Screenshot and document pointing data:
— BEGIN —

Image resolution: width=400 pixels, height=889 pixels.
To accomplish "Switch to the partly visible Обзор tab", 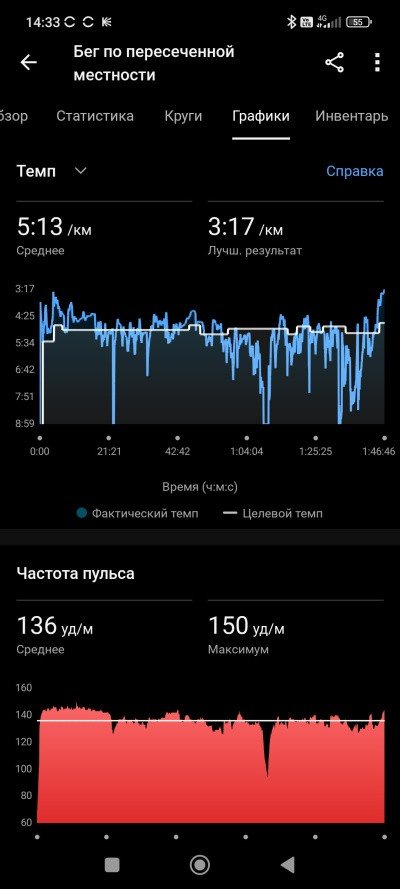I will 14,116.
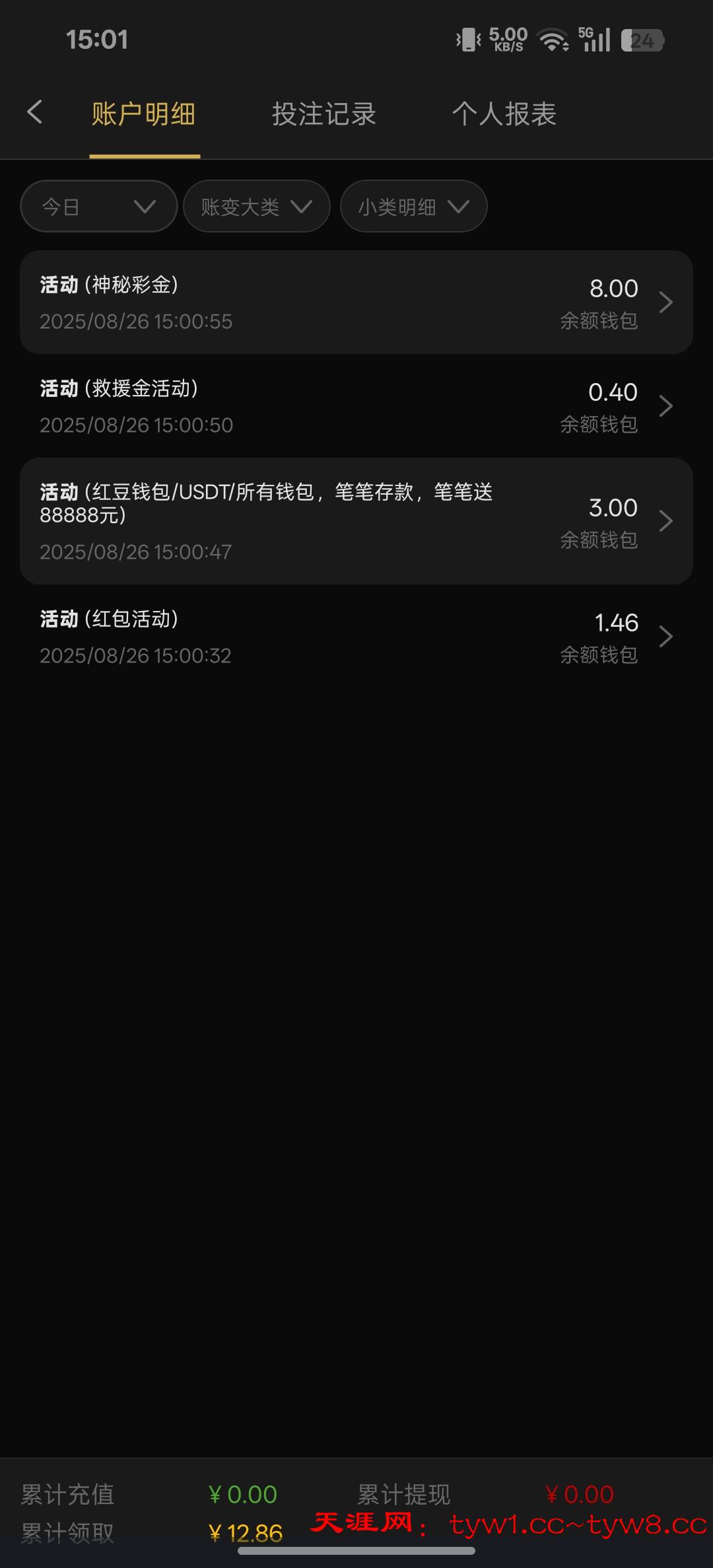The height and width of the screenshot is (1568, 713).
Task: Open the 红包活动 1.46 transaction
Action: (x=356, y=636)
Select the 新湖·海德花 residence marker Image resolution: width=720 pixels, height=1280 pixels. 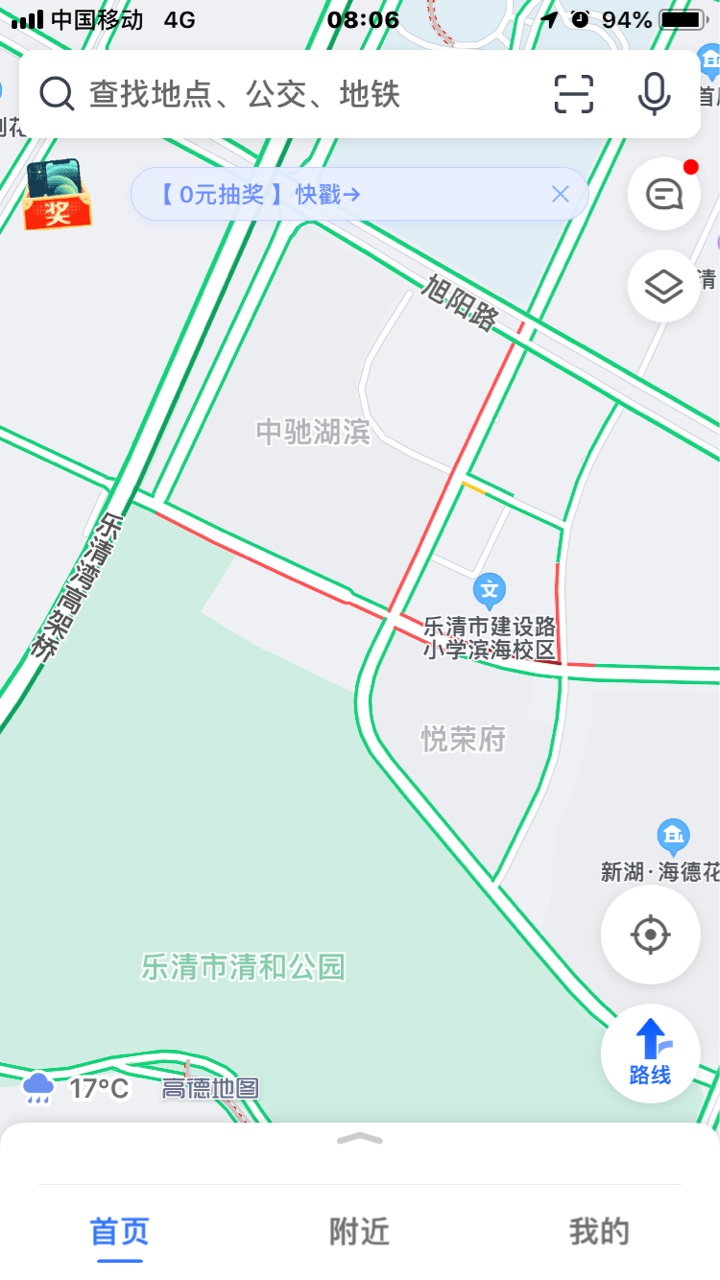pyautogui.click(x=673, y=836)
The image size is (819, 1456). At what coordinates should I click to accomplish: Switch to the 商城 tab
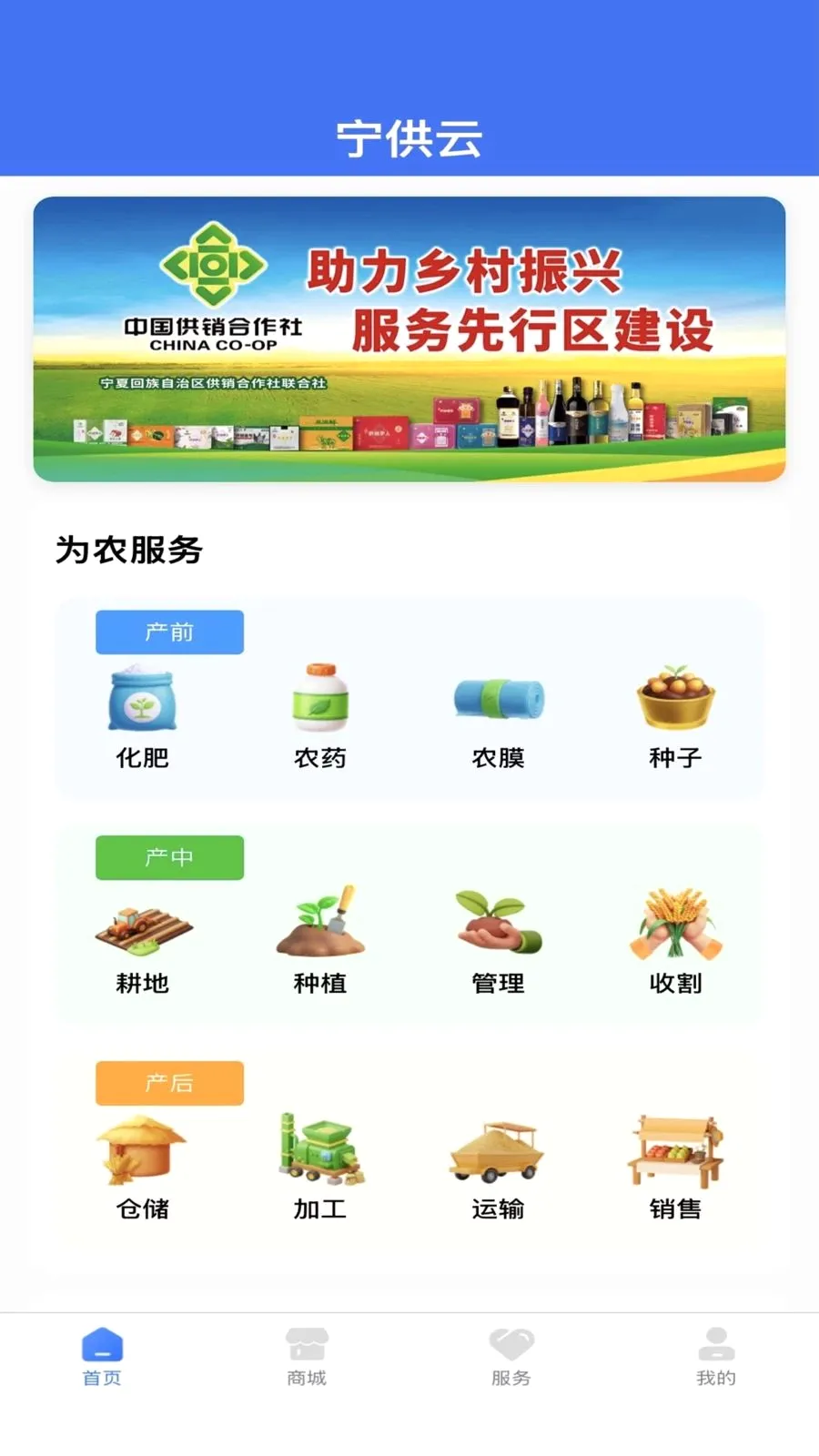pyautogui.click(x=307, y=1358)
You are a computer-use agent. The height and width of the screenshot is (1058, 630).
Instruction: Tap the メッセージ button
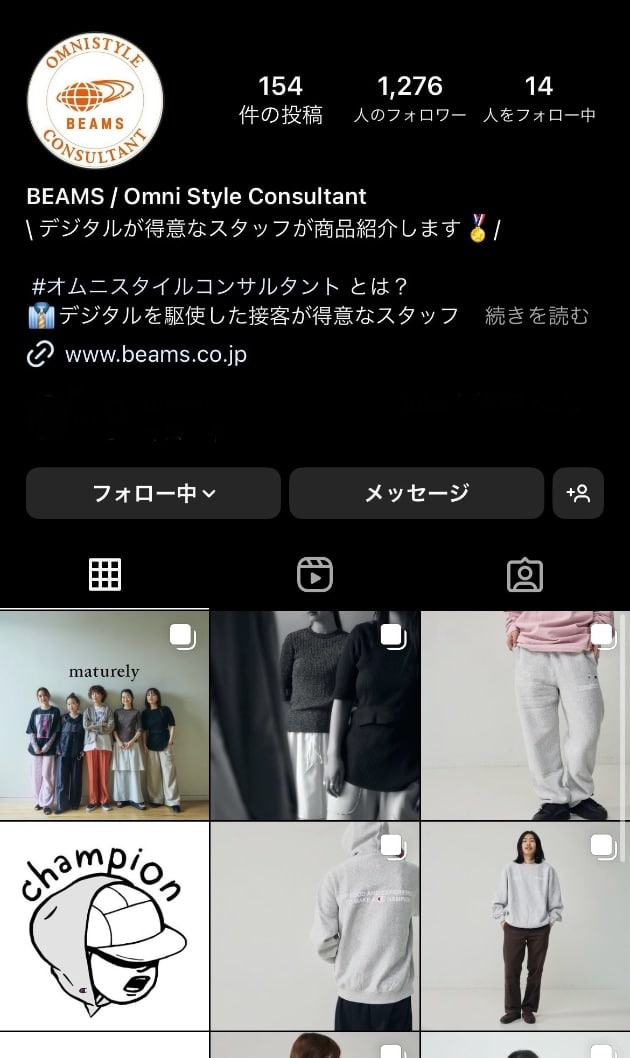click(416, 493)
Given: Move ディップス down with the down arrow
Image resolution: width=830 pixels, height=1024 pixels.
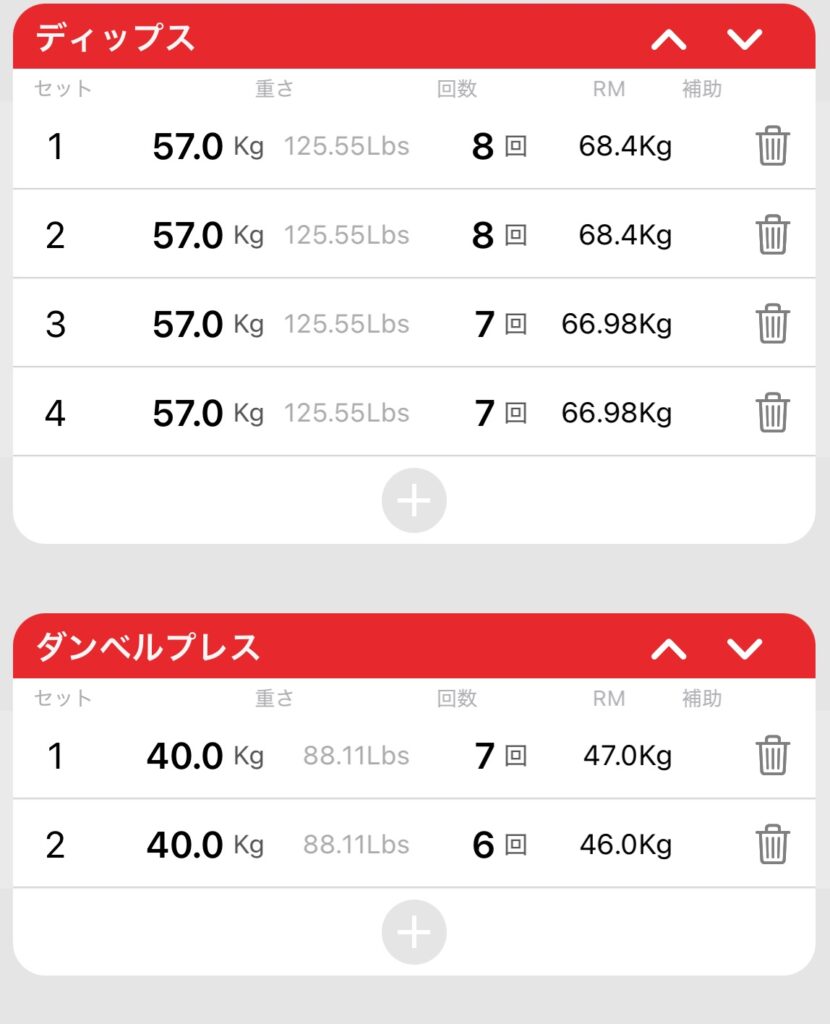Looking at the screenshot, I should pyautogui.click(x=745, y=40).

— END —

:: Your goal ::
Reproduce the records verbatim from the line containing "Given: Move ディップス down with the down arrow" through the end of the records, omitting the pictures.

:: Solution ::
Given: Move ディップス down with the down arrow
Image resolution: width=830 pixels, height=1024 pixels.
Looking at the screenshot, I should pyautogui.click(x=745, y=40).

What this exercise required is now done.